Frites – the national dish of Belgium
Dating back to the 1600’s, people in the French speaking region of Belgium (Wallonia) experienced a shortage of river fish that they would usually catch and fry up in the winter. Someone got the idea to cut potatoes, a recent import from South America, into small slivers, shaped somewhat like the little fish, and fry them up instead. And voilà, the frite was born. It was American servicemen helping to liberate Belgium in WWI who wrongly gave them the name “French fries”, presumably because the people in Wallonia spoke French. Belgium recently applied to UNESCO to give their frites world heritage status, so, yeah, they take them pretty seriously. Please don’t ask a Belgian waiter for French fries, unless you would like this history lesson repeated each time you do!
Proper frites are never frozen (sorry McDonald’s et. al) and should not be too skinny or too thick (about 1 cm square if you want to get technical). They are fried twice – once at 150° C and then again at 175 ° C. The result is a golden fry that is crispy on the outside and soft inside. They are properly served with a dollop of mayonnaise, although the creative Belgians have come up with all sorts of interesting dipping sauces. My favourite is pepper sauce and spicy relish. OK, I’m so hungry right now…
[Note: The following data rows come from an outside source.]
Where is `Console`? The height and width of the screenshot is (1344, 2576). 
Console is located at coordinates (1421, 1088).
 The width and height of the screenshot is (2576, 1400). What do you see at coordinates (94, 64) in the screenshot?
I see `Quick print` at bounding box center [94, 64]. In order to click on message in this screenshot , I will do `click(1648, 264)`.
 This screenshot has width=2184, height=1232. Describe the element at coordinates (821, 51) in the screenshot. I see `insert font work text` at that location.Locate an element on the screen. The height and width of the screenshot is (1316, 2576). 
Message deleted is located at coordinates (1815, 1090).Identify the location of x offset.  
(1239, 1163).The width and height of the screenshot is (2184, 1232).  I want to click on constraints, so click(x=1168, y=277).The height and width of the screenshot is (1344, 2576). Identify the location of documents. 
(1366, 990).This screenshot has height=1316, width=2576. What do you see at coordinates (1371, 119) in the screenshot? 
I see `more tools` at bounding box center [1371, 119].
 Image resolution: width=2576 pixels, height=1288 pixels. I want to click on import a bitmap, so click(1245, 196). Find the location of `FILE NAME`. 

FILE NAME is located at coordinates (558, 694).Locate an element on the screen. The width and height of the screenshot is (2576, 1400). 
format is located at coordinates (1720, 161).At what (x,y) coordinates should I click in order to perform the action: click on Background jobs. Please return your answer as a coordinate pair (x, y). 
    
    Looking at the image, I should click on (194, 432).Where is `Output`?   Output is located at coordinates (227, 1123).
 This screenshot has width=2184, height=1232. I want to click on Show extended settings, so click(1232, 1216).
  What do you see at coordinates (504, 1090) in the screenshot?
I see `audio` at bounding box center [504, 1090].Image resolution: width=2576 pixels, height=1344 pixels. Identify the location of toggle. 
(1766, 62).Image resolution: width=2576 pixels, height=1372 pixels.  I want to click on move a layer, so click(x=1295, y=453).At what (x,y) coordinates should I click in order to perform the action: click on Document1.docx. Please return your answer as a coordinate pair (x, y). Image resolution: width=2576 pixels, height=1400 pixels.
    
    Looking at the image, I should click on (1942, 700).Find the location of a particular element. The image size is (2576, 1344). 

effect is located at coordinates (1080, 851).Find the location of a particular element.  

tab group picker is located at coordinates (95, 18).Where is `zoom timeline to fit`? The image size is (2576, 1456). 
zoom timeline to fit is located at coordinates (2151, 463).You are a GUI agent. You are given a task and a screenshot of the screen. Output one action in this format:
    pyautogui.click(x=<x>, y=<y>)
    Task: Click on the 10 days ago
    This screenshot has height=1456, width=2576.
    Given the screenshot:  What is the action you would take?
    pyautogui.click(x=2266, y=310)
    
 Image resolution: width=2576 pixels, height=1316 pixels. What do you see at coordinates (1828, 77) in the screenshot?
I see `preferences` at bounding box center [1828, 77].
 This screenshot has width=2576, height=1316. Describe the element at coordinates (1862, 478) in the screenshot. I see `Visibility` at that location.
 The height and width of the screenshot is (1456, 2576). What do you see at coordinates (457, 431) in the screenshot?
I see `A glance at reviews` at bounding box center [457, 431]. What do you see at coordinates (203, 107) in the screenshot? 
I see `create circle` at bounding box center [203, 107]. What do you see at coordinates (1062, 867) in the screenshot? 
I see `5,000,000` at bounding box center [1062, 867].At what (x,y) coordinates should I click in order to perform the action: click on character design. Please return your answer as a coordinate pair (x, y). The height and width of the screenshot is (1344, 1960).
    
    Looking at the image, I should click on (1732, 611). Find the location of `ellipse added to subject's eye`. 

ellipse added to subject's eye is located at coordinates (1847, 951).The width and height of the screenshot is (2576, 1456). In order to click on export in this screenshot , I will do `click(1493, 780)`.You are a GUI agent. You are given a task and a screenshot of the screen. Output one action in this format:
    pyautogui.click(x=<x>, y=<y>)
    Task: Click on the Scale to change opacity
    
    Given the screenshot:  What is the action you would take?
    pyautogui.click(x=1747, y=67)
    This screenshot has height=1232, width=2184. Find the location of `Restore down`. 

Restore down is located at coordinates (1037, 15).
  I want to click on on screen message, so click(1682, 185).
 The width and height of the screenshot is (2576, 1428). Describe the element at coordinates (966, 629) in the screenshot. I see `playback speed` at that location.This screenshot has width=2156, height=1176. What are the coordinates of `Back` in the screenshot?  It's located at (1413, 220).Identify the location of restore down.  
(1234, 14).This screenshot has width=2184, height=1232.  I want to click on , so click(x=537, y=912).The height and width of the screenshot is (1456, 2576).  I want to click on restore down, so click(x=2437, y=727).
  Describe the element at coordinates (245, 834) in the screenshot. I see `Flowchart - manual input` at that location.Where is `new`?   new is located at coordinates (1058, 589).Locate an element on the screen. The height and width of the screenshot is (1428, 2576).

You can get good frites at pretty much any decent restaurant in Belgium. In Bruges, I like to get them from one of the two historic frituur at the base of the towering Belfort on Market Square. Just look for the little green structures. They are generally open 10:00 to 24:00, but sometimes later on the weekends. Cheap – just a few euros for a small (which is plenty for one person). And if you really don’t want mayo or one of the other unique sauces with your fries, you can ask for ketchup. They won’t laugh at you.